4. A interpretação que o povo faz da Bíblia é uma atividade envolvente que compreende
não só a contribuição intelectual do exegeta, mas também e sobretudo todo o processo
de  participação  da  Comunidade  (Pastoral  de  Conjunto):  trabalho  e  estudo  de  grupo,
leitura pessoal e comunitária, teatro, celebrações, orações, recreios, “enfim, tudo que é
verdadeiro,  nobre,  justo,  puro,  amável,  honroso,  virtuoso  ou  que  de  qualquer  maneira
merece louvor” (Fl 4,8). Aqui aparecem a riqueza da criatividade popular e a amplidão
das intuições pastorais que vão nascendo com esta leitura.

5. Para uma boa interpretação da Bíblia, é muito importante o ambiente de fé e de
fraternidade, através de cantos, orações e celebrações (Pastoral Litúrgica). Sem este
contexto do Espírito, não se chega a descobrir o sentido que o texto tem para nós hoje.

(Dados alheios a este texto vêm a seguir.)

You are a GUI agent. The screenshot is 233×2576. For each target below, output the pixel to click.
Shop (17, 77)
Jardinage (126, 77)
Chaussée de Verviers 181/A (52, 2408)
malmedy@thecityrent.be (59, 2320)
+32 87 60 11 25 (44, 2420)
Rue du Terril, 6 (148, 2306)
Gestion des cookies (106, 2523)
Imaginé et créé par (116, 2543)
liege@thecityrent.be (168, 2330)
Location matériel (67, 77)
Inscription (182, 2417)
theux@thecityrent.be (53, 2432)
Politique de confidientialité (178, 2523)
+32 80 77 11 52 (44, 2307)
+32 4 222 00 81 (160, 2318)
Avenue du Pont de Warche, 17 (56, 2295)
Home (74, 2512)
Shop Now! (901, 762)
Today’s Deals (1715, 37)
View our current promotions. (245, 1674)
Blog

Pois o sentido da Bíblia não é só uma idéia ou uma mensagem que se capta com a razão
e se objetiva através de raciocínios; é também um sentir, uma consolação, um conforto
que é sentido com o coração, “para que, pela perseverança e pela consolação que nos
proporcionam as Escrituras, tenhamos esperança” (Rm 15,4).